Metal Mettle

Pete Jimenez

November 20 - December 8, 2012

Gallery 3

Pete Jimenez knows no limits when putting together masterpieces out of discarded materials, as he does when playing with words to come up with a catchy title for the exhibit. He calls his latest series, Metal Mettle, which curiously came to mind only after he finished all the pieces.

On view are four, large, wall-bound works and one that stands on its own. Jimenez said he chose to present fewer but larger works this time around because it was more challenging to deal with the physicality of handling such heavy, space-consuming materials such as discarded metal sheets used in cars. He knew he had to be extremely patient while waiting to see his vision unfold. “During the creative process, I was braver, or more courageous in putting the larger parts of the pieces together.” The show will be featuring larger works, but the way the different, unrelated parts or pieces were assembled together in order to come up with entirely new, more creative pieces remain the same, Jimenez adds.

“Paru-Parong Bukid” is a large wall piece made from two Volkswagen Beetle hoods joined together by two Volkswagen steel bumpers. A side-view mirror and a small glass window were added to form the antennae of a giant moth or butterfly. Its “wing span” is 9 feet long, and its height is almost 6 feet.

“Facial” is another large wall piece (5’ x 4’) out of a hood of a Volkswagen Beetle. It is Jimenez’s commentary on today’s mania to turn to dermatology and cosmetic surgery. It presents a face with spots of brown, green, and red. It has bent and rusted strips of metal bumpers for eyes and a lengthy coiled spring for a nose.

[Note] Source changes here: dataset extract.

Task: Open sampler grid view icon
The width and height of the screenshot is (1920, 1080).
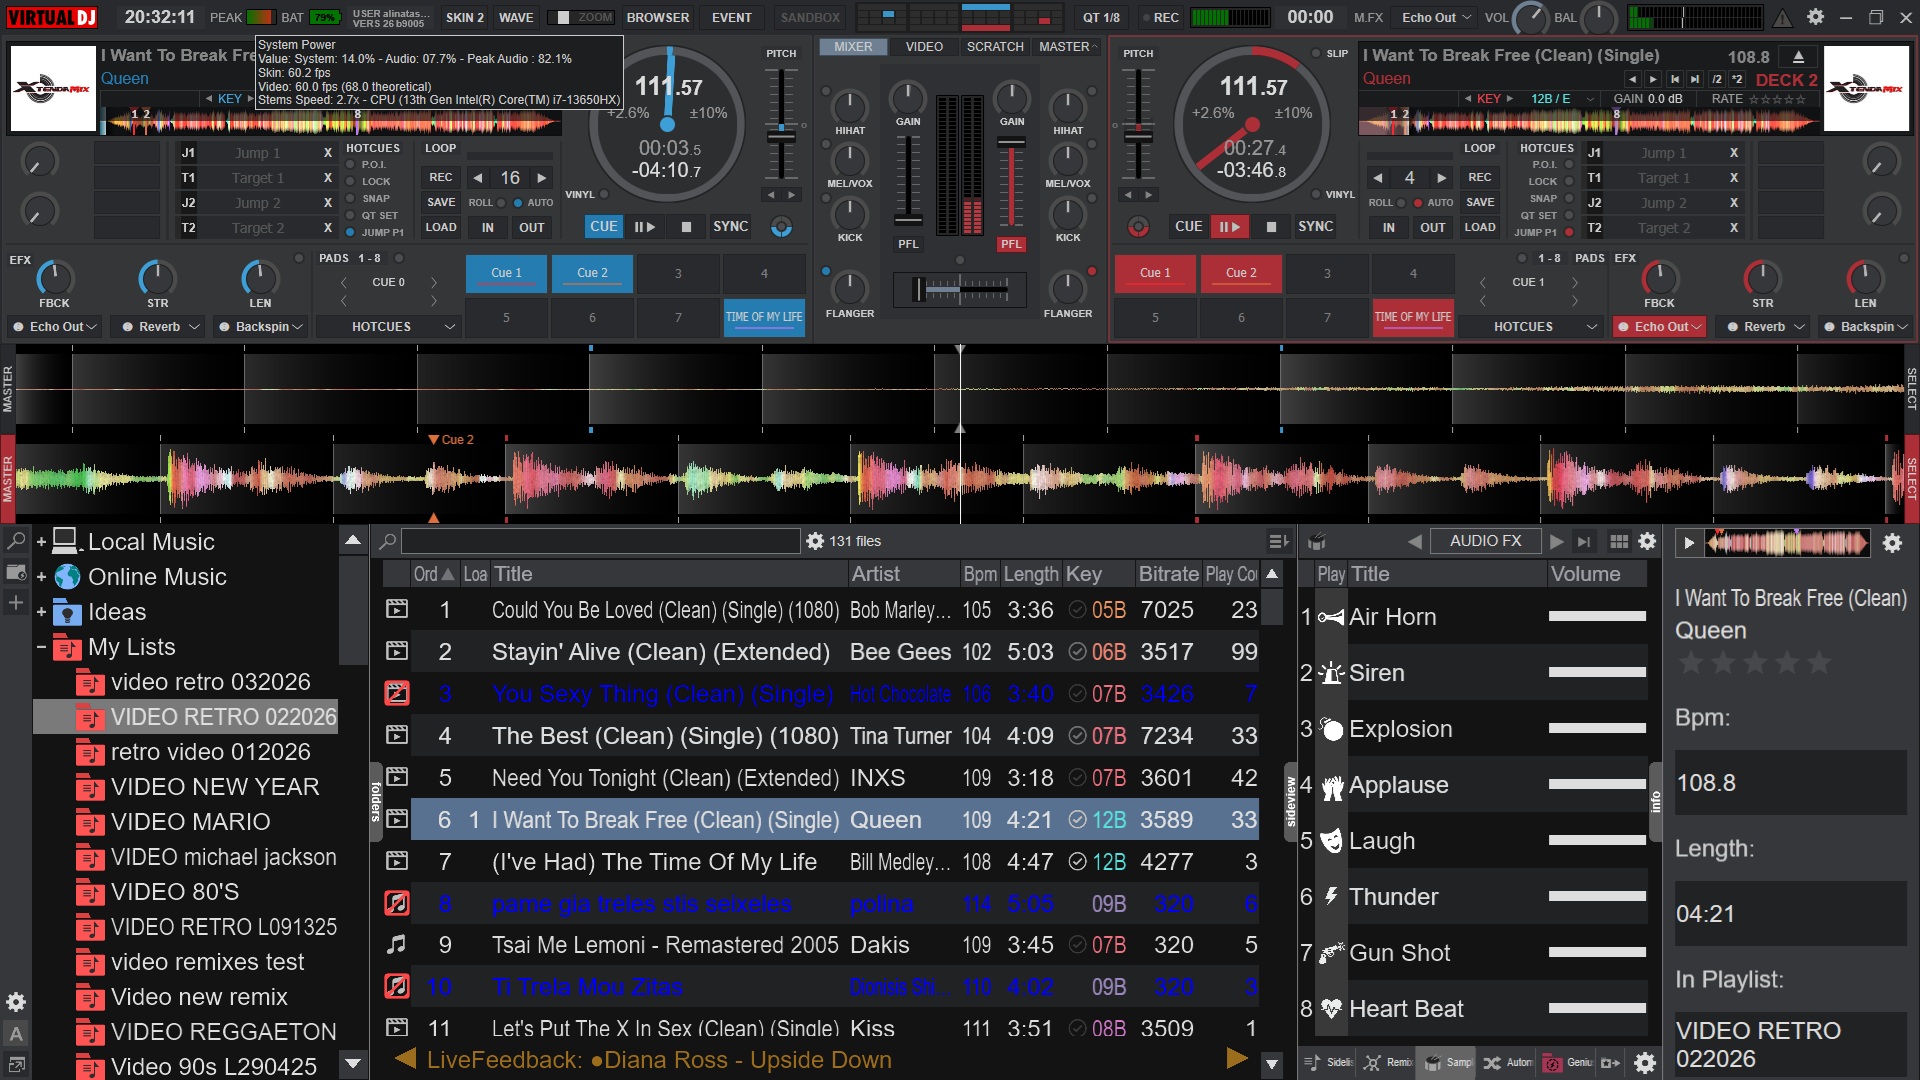Action: pos(1618,541)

“Flower Power” is 7 feet high and 8 feet long. It is made from a 13-piece backrest of what used to be vintage wrought iron garden chairs and metal window grills, all welded together onto a metal kalesa wheel.

“Kurot sa Puso” (4’ x 3’) is made from metal sheets that were used as ‘’backstoppers” inside a shooting range. Bullet holes and natural textures punctured by the various ammunitions fired onto the metal sheets, as well as the natural rust finish, add character to the piece.

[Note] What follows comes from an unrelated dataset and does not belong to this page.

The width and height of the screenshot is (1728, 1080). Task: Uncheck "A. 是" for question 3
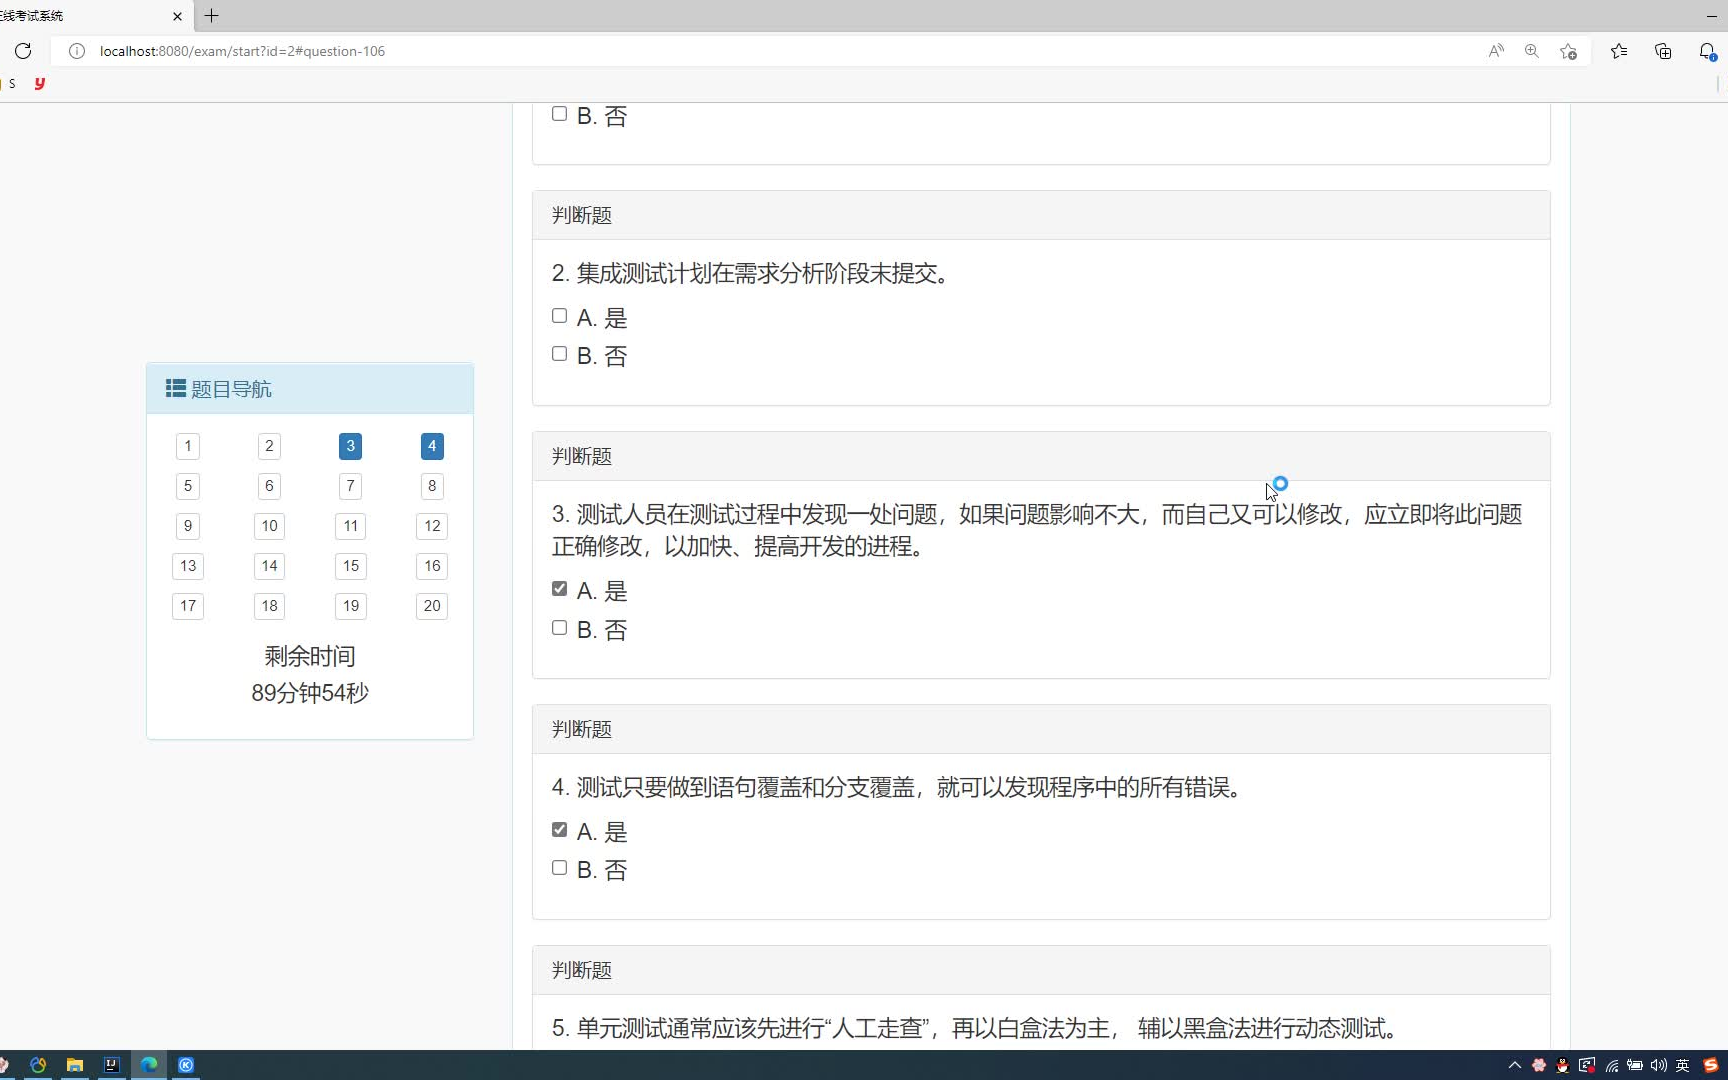pos(559,588)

“Kukurtunahin” is the only freestanding piece that is 8 feet high, 4 feet wide, and 3 feet deep. It is made out of hoods, fenders, and doors of a 1969 Ford Cortina of Jimenez’s father.

With Metal Mettle, Jimenez proves he is capable of working with much larger materials, and dreams of putting together a large public art piece. “I hope to challenge the way people look at sculptures.”